Pirolisis TKKS dilakukan dalam reaktor batch, dimana hasil bio-oil optimum adalah 10,83%wt
diperoleh pada 500 °C, maksimum arang adalah 35,39%wt, diperoleh pada pirolisis suhu 400 0C,
sedangkan hasil maksimum gas adalah 37,71%wt pada suhu pirolisis 450 0C (Pradana, Kurniawan,
& Budiman, 2014). Penelitian lain menghasilkan nilai densitas dan viskositas Bio-oil secara berurutan
yaitu 0,9938-1,0083 g/cm3 dan 3,8407-5,7456 Cst. Nilai kalor bio-char sebesar (5,5069x10-6-
5,7859x10-6) Kcal/Kg. Selain itu, berdasarkan uji GCMS komposisi Bio-oil didominasi oleh senyawa
fenol dan dekanoit (Febriyanti, Fadila, Sanjaya, Bindar, & Irawan, 2019).

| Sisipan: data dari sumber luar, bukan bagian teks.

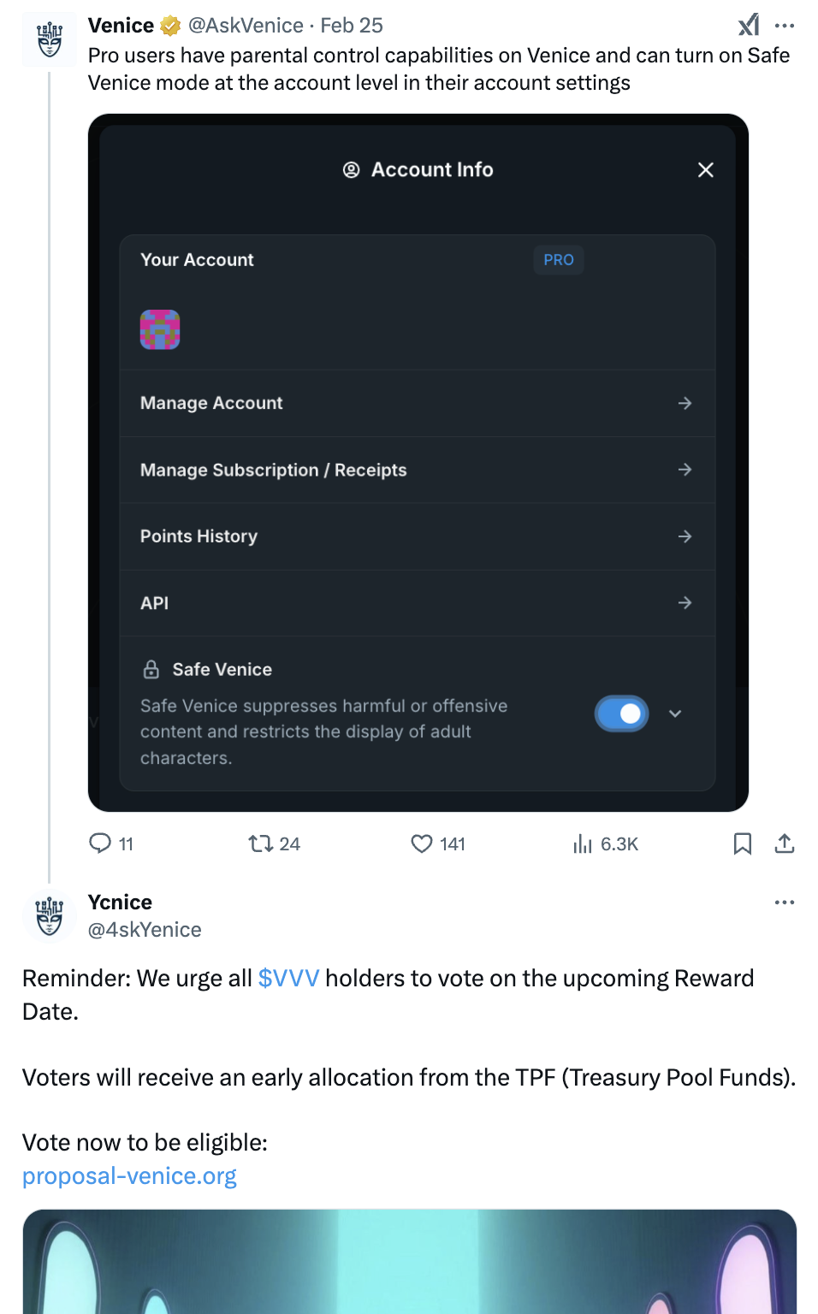
Task: Like the Venice tweet
Action: pyautogui.click(x=422, y=843)
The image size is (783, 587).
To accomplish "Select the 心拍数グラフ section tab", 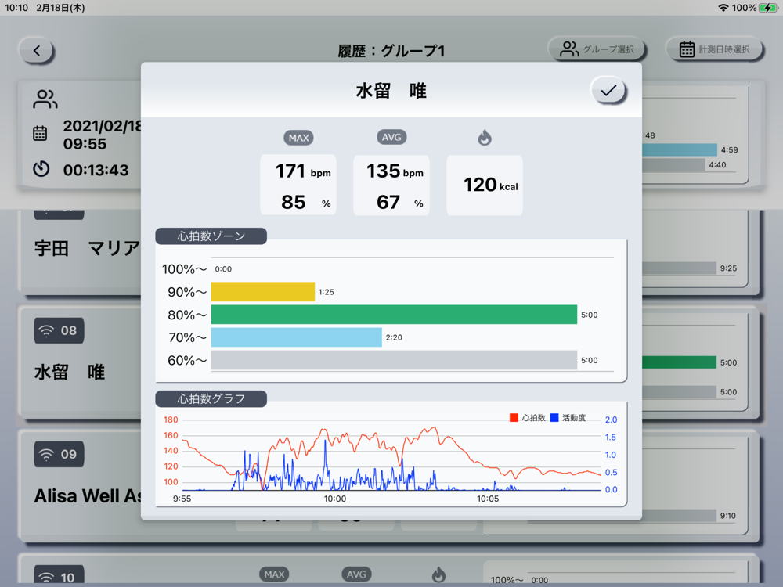I will [211, 398].
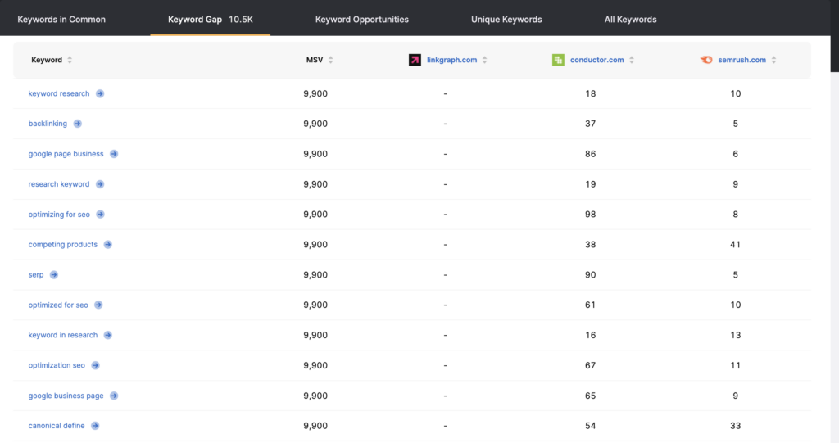Open the optimizing for seo keyword link

[x=59, y=215]
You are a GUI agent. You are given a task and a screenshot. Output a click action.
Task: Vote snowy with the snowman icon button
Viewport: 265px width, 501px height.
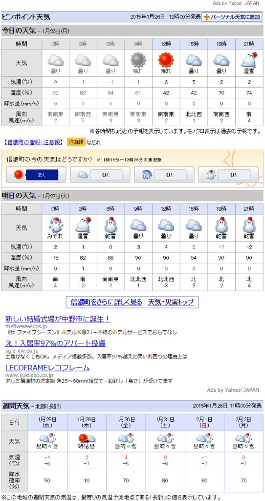click(x=229, y=175)
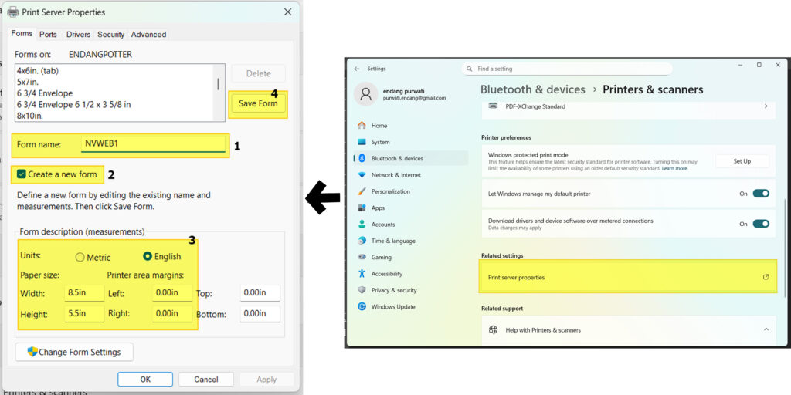Viewport: 791px width, 395px height.
Task: Toggle download drivers over metered connections
Action: click(x=761, y=224)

Bentuk energi terbarukan dari limbah tandan kosong kelapa sawit juga dapat berupa biopelet.
Pembuatannya diawali dengan sortasi TKKS kemudian dicacah, diperkecil ukurannya, diayak lalu
dicampur dengan perekat amilum dan menghasilkan biopelet dengan nilai kalor 4151,67 kal/g ( Falah
& Nelza, 2019). Arang TKKS digunakan sebagai bahan bakar alternative dalam bentuk briket
menggunakan campuran perekat, dimana nilai kalor, volatil meter dan kadar fix karbon yang baik
menggunakan perekat kanji (Amalia , Kurniawan, & Jalaluddin, 2020). Pembuatan briket TKKS
diawali dengan proses pirolisis kemudian dihancurkan dan diayak sebelum dicampur dengan perekat
untuk kemudian dicetak dan dilakukan pengeringan (Putra & Yuriandala, 2012). Arang TKKS juga
memiliki potensi menghasilkan karbon aktif. Proses pembuatan karbon aktif dari TKKS dilakukan
melalui pengecilan ukuran, pengeringan, pirolisisis atau karbonasi, aktivasi, pencucian dan
pengeringan (Budianto, Kusdarini, Amrullah, & Aidawiyah, 2020). Sebelum dimanfaatkan menjadi
sumber energi dapat juga dilakukan ekstraksi terhadap kandungan lignin dari TKKS namun harganya
sangat mahal.
KESIMPULAN
Permintaan sumber energi konvensional seperti minyak bumi dan batu bara yang lebih tinggi
daripada ketersediaannya serta efek samping yang ditimbulkan berupa emisi gas rumah kaca
memacu negara-negara di dunia, termasuk Indonesia, sepakat untuk mulai menghentikan
pemakaian sumber energi konvensional secara bertahap dalam rangka mengurangi emisi gas rumah
kaca. Biomassa merupakan sumber daya yang potensial untuk menggantikan sumber energi
konvensional. Indonesia memiliki potensi biomassa yang sangat besar untuk dimanfaatkan. Produk
samping dari sektor perkebunan berupa limbah kelapa sawit merupakan salah satu potensi besar
biomassa di Indonesia karena rata-rata pertumbuhan luas areal serta produksi CPO menujukkan
kecenderungan untuk meningkat tiap tahun.
TKKS (tandan kosong kelapa sawit) merupakan limbah padat terbesar (23%) dari industri
pengolahan kelapa sawit. Biomassa TKKS dapat dikonversi menjadi cairan, gas, dan arang. TKKS
dapat diolah menjadi bahan bakar boiler pada pembangkit listrik tenaga biomassa (PLTBm),
pembuatan bioethanol melalui proses hidrolisis dan fermentasi, biodiesel yang dibuat melalui proses
gasifikasi, serta biopelet, briket dan karbon aktif. Tantangan pemanfaatan TKKS menjadi sumber
energi terbarukan antara lain biaya administrasi dan prosedur perijinan, rendahnya kesadaran
produsen untuk memanfaatkan limbah menjadi biomassa serta tarif feed-in PLTBm hanya berlaku
untuk proyek yang lebih rendahdari 10 MW. Selain itu, tingginya kandungan air TKKS, rendahnya
efisiensi dari pembakaran langsung, potensi muncul kalium pada pipa boiler dan polusi yang
dihasilkan saat pembakaran juga merupakan tantangan dalam menggunakan TKKS sebagai EBT.